Early reports out of Bangladesh suggest that the building featured additions that lacked the very basic wall supports needed. The collapse was inevitable. In all likelihood, the building’s capacity was also exceeded. In other words, it was housing more people and machinery than it was capable of handling.

 

In the fire mentioned above, it was believed that emergency exits were closed or blocked, which forced people towards one exit. Thus, the stampeding effect also contributed to the high death toll.

 

It may very well be that the appropriate regulations and building codes are in place in these areas. However, as is often the case, inspections are rare or inadequate and “blind eyes” are turned for other considerations.

 

Then there is the factor of the underpaid worker.
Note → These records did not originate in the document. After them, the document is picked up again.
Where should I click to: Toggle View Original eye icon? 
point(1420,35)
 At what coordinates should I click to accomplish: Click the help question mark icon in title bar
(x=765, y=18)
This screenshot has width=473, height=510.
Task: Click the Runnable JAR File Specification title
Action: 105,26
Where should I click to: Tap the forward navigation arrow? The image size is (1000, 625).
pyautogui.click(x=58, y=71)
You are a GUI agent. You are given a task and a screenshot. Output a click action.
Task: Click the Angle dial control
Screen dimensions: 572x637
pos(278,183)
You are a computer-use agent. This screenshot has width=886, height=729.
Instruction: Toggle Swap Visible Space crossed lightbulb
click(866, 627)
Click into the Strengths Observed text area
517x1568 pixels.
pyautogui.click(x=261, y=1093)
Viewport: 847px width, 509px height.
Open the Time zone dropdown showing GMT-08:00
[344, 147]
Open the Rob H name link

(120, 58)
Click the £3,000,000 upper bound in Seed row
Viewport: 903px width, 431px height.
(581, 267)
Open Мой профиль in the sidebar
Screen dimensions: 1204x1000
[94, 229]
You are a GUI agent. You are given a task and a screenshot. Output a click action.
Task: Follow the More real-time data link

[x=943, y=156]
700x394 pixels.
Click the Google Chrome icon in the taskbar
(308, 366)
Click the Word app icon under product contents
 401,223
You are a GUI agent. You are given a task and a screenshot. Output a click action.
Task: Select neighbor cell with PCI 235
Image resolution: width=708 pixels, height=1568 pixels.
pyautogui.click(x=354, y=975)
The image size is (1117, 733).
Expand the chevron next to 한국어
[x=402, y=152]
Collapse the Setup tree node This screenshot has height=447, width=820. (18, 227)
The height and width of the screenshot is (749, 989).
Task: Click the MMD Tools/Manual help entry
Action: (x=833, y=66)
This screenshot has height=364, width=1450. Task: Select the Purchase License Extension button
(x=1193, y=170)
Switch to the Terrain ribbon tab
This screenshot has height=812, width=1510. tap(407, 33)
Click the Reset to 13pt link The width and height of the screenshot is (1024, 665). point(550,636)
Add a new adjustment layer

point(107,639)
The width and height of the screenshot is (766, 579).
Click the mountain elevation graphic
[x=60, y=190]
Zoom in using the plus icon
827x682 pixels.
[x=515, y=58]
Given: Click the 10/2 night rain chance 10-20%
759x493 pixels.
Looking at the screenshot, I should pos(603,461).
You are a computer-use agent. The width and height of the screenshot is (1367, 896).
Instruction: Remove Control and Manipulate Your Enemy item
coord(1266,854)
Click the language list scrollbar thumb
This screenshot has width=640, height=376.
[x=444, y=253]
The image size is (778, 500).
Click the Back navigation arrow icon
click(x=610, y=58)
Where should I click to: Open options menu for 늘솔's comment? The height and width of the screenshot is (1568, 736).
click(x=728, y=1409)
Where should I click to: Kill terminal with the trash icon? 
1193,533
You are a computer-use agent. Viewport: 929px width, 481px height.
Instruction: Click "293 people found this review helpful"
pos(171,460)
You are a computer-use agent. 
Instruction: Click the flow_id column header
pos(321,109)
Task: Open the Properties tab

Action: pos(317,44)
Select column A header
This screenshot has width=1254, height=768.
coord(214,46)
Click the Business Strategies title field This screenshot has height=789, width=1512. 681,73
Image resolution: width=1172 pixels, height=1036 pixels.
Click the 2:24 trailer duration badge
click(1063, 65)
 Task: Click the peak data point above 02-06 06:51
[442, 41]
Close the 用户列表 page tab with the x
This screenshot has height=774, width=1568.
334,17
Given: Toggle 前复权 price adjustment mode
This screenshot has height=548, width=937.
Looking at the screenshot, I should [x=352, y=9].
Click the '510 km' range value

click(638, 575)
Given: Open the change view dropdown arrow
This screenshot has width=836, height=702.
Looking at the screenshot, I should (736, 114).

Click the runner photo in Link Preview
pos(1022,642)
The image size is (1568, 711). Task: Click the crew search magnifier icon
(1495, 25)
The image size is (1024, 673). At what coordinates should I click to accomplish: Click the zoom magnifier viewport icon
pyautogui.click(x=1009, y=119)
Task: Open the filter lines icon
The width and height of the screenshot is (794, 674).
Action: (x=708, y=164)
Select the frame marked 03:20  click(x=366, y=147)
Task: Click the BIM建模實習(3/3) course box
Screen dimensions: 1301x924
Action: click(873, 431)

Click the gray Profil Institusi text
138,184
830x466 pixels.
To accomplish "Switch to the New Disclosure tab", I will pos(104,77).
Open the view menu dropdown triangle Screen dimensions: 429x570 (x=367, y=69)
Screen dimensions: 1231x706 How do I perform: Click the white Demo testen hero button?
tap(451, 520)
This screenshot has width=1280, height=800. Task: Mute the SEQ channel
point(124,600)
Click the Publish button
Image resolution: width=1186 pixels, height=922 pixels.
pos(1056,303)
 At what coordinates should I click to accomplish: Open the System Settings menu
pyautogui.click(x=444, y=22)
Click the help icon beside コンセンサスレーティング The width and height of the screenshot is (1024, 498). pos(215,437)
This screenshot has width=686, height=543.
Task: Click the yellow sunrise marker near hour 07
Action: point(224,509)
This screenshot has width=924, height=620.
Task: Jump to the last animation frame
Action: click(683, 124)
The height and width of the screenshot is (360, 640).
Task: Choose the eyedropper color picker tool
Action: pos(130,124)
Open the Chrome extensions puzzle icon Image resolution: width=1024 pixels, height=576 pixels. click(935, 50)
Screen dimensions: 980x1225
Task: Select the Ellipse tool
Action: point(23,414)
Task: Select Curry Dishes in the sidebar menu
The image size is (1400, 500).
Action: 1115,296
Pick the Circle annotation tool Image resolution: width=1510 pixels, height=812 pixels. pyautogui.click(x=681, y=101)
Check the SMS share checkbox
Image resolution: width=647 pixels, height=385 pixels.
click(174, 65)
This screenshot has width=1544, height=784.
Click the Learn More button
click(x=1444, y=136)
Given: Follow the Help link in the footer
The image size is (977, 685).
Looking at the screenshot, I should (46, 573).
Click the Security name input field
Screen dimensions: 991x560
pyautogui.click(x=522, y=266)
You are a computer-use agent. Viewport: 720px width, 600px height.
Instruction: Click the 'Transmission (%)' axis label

There is no question that high unemployment rates in these countries enable cheap labour. In Canada, for example, we can talk about workers’ rights and expect that, to some degree, they will be respected. The scenario in a developing economy is less straightforward. One gets the sense that trade unions, if they exist, have limited or very little clout. One can also ask the question: To what extent are they complicit in not protecting the safety of their membership – the workers in these factories?

 

Now, let us look at the situation from this end of the spectrum. The mantra of business is maximum profits. Fulfilling that mantra requires selling your products at a price that the economy will tolerate and is competitive. Complementing that principle is reducing or holding in check your costs of production. That means, cheap (or shall we say, “inexpensive”) raw materials, efficient factories or production lines and cheap labour.

 

So, what do you do? Buying or building your own factory is not a preferred option, so you source suppliers who will guarantee you a certain rate. You are therefore removed from the day-to-day regulatory compliance requirements. All you are interested in is that your supplies will arrive on time and the quality you expect is maintained. You pay and off you go. The supplier/factory owner deals with all the other requirements.

 

You, as a shopper, enter the chain store and you find that fashionable item that may make you stand out in the crowd. The process of elimination may go something like this: Do I look good in it? How much is it? How much room do I have on my credit card? You may look at the label for the proper care of the fabric, and you may see the “Made in …” but it doesn’t register.

 

Price may not be the first consideration but if the tag says “on sale” or “marked down”, you believe you are getting a bargain. It does not matter that the seller still makes a significant margin on that “marked down” item that allows him or her to pay the employees, the lease and other incidentals of doing business and still enjoy a sizeable profit.

 

So, essentially, what you have is an item that was prepared by a worker whose income for a week barely buys food for a day, being sold, even at a bargain-basement price, for a sizeable profit for the final seller.

 

What would it take, then, for the large chain stores who buy large volumes of these items, to attach worker-safety standards to their suppliers? A small reduction in profits? A slightly higher retail price? Just think how much more comfortable you would feel if you knew that worker safety and fair wages were paid to provide the item you just bought.

 

This week it may be clothing. Next week it may be mining to produce the jewellery or other consumer products. The week after that it may be in crop production such as producing the chocolates or the sugar that we love to consume.

 

Makes you think of slavery and sugar production in the Caribbean, doesn’t it? Does it make us, the consumer complicit?